1. Statistical bias. The difference between expected value and true value

2. Unjust bias. Disproportionate preference for and against a group

3. Unconscious bias. Biases that we don’t realise

What is representation bias and evaluation bias?

Representation bias is when the dataset you use doesn’t accurately represent the nature of the problem whereas evaluation bias is when everyone uses the same benchmark dataset and the errors that exist in the dataset doesn’t get highlighted.

What is measurement bias?

It’s where the data you used might not be directly measured for the things you want to predict. For example, to measure the probability of strokes, EHR data were used. From the EHR data, we were able to identify several factors that could help us better predict the probability of strokes. The factors are as follow:

1. Prior strokes

2. Cardiovascular disease

3. Accidental injury

4. Benign breast lump

5. Colonoscopy

Factor 1 and 2 makes sense but the rest are bizarre factors. The reason the model picked factors 3 – 5 is because we tend to measure people who go to hospitals when they have symptoms and so we aren’t necessarily measuring strokes.

What is aggregation bias?

When you try to use one model to capture all the different factors for a particular problem. For example, diabetes patients have different complications across ethnicities and if you train a single model to capture all diabetes patients from different ethnicities, it might lead to aggregation bias.

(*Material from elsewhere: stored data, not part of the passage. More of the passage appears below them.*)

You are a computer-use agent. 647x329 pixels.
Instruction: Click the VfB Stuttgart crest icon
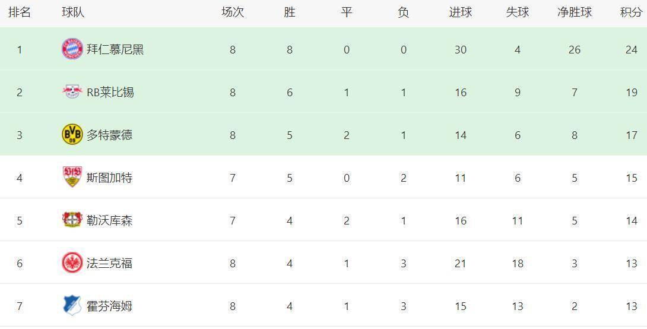click(72, 178)
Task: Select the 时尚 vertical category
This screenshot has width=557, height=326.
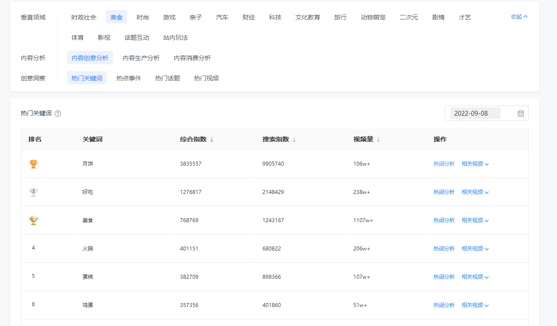Action: (x=142, y=17)
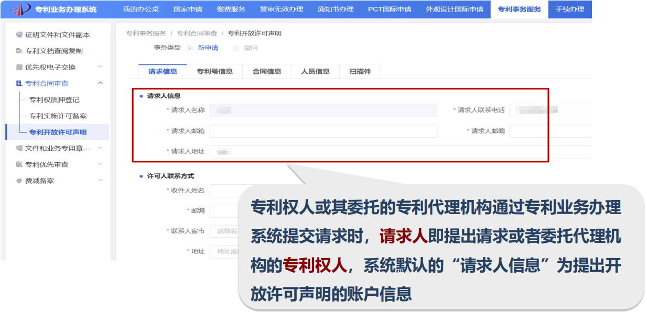
Task: Expand the 优先权电子交换 menu chevron
Action: click(101, 67)
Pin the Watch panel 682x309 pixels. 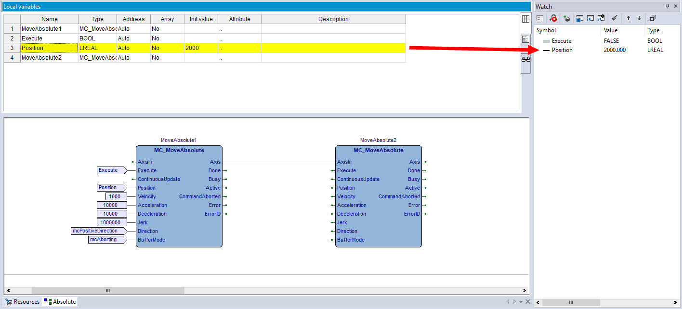point(668,6)
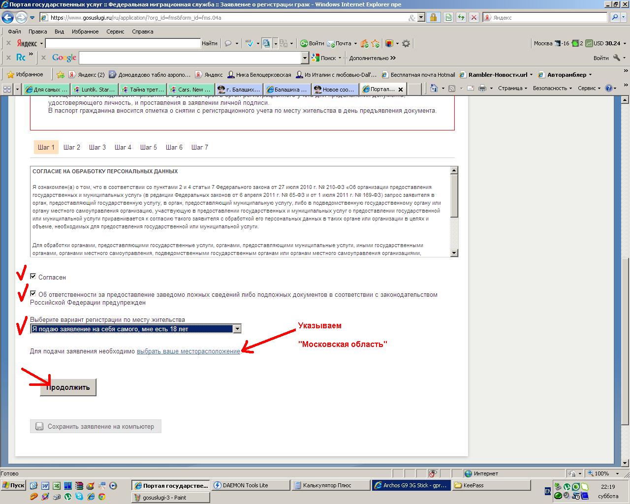630x504 pixels.
Task: Click the browser Back arrow button
Action: point(7,18)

Humans are biased, so why does algorithmic bias matter?

1. Algorithms and humans are used differently

2. ML can amplify bias

3. ML can create feedback loops

4. Technology is power. And with that comes responsibility

[Point 1] Algorithms are assumed to be objective and error-free (which it’s not true) and it’s often used at scale meaning the error caused by algorithms can propagate at mass. [Point 3] Feedback loops occurs when your model is controlling the next round of data you get. For example, a crime rate detector. If the detector predicts that more crime would happen in a particular area, more police would be deploy into that area which subsequently train the model to predict high “crime” rate in that area due to lots of police being deploy there.